Exercise brief | Quote the entries below from the line with "The width and height of the screenshot is (460, 409)." through the line with "This screenshot has height=370, width=370.", both ends included, and only those lines.

Exercise material |

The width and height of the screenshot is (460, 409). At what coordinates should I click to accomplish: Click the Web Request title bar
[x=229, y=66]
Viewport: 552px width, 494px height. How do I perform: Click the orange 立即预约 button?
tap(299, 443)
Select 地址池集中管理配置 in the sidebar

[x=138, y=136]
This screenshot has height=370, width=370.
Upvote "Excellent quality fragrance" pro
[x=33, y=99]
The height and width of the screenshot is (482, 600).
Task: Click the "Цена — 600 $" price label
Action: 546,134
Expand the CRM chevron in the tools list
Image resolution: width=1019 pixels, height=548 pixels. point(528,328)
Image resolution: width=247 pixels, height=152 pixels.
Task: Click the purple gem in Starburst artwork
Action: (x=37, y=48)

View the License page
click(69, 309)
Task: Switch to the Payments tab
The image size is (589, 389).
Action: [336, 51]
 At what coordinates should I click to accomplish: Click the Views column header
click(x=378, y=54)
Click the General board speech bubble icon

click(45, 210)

==

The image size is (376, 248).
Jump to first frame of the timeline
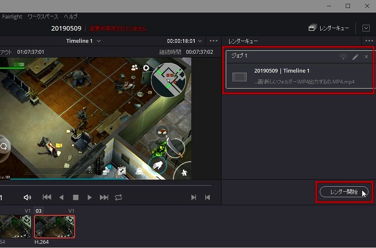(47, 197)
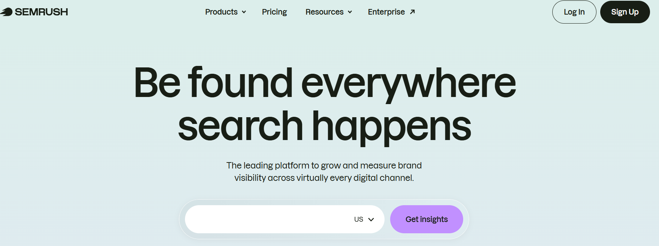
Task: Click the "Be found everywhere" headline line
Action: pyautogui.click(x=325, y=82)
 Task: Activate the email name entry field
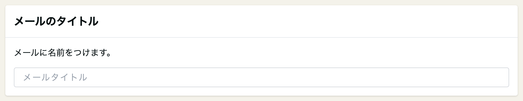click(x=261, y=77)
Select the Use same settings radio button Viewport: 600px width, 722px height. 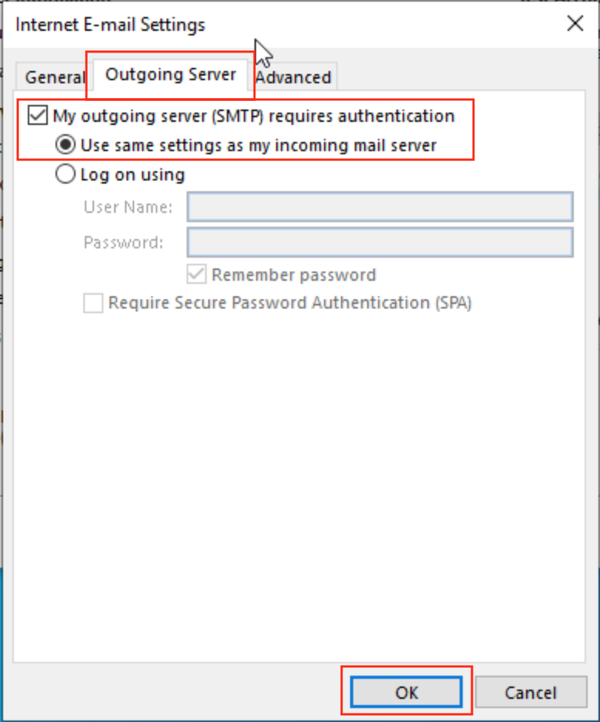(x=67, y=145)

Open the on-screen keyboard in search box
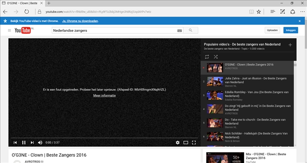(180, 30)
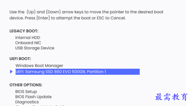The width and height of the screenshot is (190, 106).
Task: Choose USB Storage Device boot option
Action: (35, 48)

Your solution |
The width and height of the screenshot is (460, 409). At what coordinates should I click to accomplish: Click the Web Request title bar
[x=229, y=66]
Viewport: 552px width, 494px height. How do I perform: Click the orange 立即预约 button?
tap(299, 443)
Select 地址池集中管理配置 in the sidebar

[x=138, y=136]
This screenshot has height=370, width=370.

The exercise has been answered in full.